Recently, the multimodal large language model (MLLM) represented by GPT-4V has been a new rising research hotspot, which uses powerful large language models (LLMs) as a brain to perform multimodal tasks. The surprising emergent capabilities of the MLLM, such as writing stories based on images and optical character recognition-free math reasoning, are rare in traditional multimodal methods, suggesting a potential path to artificial general intelligence. To this end, both academia and industry have endeavored to develop MLLMs that can compete with or even outperform GPT-4V, pushing the limit of research at a surprising speed. In this paper, we aim to trace and summarize the recent progress of MLLMs. First, we present the basic formulation of the MLLM and delineate its related concepts, including architecture, training strategy and data, as well as evaluation. Then, we introduce research topics about how MLLMs can be extended to support more granularity, modalities, languages and scenarios. We continue with multimodal hallucination and extended techniques, including multimodal in-context learning, multimodal chain of thought and LLM-aided visual reasoning. To conclude the paper, we discuss existing challenges and point out promising research directions.

Abstract Image

查看原文本刊更多论文

多模态大语言模型研究综述。

最近，以GPT-4V为代表的多模态大语言模型（MLLM）成为一个新崛起的研究热点，它将强大的大语言模型（LLM）作为大脑来执行多模态任务。MLLM 令人惊奇的新兴能力，如根据图像编写故事和免光学字符识别数学推理等，在传统多模态方法中十分罕见，为人工通用智能的发展提供了一条潜在的道路。为此，学术界和产业界都在努力开发能与 GPT-4V 竞争甚至超越 GPT-4V 的 MLLM，以惊人的速度突破研究极限。本文旨在追溯和总结 MLLM 的最新进展。首先，我们介绍了 MLLM 的基本表述，并划分了其相关概念，包括架构、训练策略和数据以及评估。然后，我们介绍有关如何扩展 MLLM 以支持更多粒度、模式、语言和场景的研究课题。我们将继续介绍多模态幻觉和扩展技术，包括多模态情境学习、多模态思维链和 LLM 辅助视觉推理。最后，我们讨论了现有的挑战，并指出了有前景的研究方向。

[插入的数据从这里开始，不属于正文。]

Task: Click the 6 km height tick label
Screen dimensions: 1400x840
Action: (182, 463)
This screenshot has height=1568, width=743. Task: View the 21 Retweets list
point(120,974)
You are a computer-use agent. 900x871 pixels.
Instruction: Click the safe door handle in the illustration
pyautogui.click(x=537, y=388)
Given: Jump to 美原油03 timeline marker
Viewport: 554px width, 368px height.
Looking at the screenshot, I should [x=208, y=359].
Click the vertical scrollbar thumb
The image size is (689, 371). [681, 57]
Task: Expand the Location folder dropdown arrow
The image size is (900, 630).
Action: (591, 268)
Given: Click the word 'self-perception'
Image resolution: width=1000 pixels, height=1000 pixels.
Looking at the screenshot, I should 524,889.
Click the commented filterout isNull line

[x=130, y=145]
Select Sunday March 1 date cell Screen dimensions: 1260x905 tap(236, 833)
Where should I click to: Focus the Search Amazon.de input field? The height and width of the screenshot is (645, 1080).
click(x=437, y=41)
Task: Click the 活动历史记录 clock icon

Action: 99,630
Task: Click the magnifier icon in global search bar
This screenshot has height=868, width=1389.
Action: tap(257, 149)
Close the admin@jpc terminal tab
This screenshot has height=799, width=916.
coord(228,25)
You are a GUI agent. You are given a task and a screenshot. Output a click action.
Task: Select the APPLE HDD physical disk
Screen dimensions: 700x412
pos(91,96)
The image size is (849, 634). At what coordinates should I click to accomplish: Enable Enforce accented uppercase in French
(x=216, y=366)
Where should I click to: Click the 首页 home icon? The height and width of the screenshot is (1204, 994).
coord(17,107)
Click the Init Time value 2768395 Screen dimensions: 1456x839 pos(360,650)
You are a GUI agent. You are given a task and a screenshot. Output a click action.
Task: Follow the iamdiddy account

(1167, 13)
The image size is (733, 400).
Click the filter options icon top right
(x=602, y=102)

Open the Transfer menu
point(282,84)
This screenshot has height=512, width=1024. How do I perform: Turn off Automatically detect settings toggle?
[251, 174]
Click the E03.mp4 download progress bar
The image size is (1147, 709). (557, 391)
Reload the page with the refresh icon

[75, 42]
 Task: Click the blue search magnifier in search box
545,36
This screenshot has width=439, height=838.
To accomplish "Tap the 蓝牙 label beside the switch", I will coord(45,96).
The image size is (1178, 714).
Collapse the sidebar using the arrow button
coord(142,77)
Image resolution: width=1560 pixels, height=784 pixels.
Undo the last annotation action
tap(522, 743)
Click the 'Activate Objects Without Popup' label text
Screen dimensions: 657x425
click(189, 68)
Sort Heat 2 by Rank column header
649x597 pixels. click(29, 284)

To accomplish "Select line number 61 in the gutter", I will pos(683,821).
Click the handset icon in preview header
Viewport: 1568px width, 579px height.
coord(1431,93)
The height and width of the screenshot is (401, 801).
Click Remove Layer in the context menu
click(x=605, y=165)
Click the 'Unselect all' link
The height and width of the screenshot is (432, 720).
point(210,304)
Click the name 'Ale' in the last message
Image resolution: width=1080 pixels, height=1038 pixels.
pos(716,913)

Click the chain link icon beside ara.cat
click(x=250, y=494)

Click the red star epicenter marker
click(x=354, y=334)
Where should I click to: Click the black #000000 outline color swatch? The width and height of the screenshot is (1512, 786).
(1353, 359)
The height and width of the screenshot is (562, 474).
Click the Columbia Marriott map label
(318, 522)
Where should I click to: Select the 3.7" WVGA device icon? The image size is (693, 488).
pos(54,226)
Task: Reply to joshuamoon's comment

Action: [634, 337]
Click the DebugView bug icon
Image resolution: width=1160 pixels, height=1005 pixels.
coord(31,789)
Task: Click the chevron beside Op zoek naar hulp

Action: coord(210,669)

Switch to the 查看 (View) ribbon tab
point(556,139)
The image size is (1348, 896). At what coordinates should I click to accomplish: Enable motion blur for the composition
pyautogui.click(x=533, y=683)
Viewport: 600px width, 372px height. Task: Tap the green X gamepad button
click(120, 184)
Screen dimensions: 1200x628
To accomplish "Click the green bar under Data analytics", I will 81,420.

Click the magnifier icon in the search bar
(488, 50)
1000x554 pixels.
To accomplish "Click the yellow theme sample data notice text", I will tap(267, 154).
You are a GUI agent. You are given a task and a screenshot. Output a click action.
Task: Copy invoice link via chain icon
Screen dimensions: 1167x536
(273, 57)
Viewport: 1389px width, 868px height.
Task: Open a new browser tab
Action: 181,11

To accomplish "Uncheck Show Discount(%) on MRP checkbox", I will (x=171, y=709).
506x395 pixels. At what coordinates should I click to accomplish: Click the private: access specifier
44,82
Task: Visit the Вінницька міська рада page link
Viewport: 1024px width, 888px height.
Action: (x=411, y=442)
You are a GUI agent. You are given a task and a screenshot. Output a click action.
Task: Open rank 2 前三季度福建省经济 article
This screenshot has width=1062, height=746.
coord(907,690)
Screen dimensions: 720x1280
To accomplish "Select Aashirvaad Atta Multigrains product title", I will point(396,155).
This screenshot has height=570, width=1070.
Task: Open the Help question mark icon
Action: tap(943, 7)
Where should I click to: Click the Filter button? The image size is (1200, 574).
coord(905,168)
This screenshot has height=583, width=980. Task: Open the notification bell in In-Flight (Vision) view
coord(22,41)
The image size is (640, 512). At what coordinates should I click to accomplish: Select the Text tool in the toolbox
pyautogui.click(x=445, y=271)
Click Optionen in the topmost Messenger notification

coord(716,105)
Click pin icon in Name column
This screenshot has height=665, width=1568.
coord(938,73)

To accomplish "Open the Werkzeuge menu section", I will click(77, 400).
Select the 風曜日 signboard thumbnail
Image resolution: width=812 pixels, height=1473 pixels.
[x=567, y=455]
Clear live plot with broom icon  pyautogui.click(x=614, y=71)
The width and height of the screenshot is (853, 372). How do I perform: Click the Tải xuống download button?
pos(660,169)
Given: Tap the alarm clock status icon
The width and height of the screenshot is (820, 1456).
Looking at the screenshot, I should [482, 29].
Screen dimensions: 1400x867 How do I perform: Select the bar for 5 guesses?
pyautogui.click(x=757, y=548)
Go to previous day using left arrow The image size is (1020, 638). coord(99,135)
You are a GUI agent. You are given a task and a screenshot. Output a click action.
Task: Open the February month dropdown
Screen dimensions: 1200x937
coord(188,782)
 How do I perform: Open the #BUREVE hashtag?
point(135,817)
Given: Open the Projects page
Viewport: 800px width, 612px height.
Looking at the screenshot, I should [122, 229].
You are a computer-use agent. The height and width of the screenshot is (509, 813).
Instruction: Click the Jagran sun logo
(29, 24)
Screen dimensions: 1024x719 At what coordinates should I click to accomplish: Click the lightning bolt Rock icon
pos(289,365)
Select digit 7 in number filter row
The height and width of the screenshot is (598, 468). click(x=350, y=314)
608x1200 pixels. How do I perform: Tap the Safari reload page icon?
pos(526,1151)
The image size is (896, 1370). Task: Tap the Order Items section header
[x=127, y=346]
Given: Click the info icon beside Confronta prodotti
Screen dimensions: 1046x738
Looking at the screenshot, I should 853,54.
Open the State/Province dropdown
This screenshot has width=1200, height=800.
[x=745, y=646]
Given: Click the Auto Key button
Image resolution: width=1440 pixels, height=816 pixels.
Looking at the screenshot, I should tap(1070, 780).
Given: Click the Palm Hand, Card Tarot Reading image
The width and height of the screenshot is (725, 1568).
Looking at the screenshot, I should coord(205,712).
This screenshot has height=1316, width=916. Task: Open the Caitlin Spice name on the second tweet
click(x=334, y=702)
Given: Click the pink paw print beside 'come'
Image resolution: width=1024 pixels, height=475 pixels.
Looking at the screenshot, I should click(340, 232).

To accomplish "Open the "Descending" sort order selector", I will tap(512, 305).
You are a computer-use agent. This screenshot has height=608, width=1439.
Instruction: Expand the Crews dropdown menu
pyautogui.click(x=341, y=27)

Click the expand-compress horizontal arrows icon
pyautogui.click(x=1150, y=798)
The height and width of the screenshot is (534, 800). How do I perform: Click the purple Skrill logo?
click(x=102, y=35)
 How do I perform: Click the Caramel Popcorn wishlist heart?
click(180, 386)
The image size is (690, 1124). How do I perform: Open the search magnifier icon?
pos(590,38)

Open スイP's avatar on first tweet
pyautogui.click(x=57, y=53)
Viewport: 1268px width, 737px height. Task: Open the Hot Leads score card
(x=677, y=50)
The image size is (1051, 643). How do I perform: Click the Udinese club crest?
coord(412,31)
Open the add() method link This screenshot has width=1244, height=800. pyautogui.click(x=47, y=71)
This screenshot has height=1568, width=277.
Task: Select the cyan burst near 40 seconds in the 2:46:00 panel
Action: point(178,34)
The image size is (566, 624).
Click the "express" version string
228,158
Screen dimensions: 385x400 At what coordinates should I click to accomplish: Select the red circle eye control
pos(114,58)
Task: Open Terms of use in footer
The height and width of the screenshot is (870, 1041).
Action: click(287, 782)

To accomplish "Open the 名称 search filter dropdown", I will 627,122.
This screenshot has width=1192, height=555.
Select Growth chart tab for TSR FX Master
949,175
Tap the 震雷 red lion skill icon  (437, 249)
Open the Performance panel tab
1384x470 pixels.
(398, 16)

本文章由计算机程序翻译，如有差异，请以英文原文为准。

求助全文

约1分钟内获得全文求助全文

来源期刊

National Science Review MULTIDISCIPLINARY SCIENCES-

CiteScore

24.10

自引率

1.90%

发文量

249

审稿时长

13 weeks

期刊介绍： National Science Review (NSR; ISSN abbreviation: Natl. Sci. Rev.) is an English-language peer-reviewed multidisciplinary open-access scientific journal published by Oxford University Press under the auspices of the Chinese Academy of Sciences.According to Journal Citation Reports, its 2021 impact factor was 23.178. National Science Review publishes both review articles and perspectives as well as original research in the form of brief communications and research articles.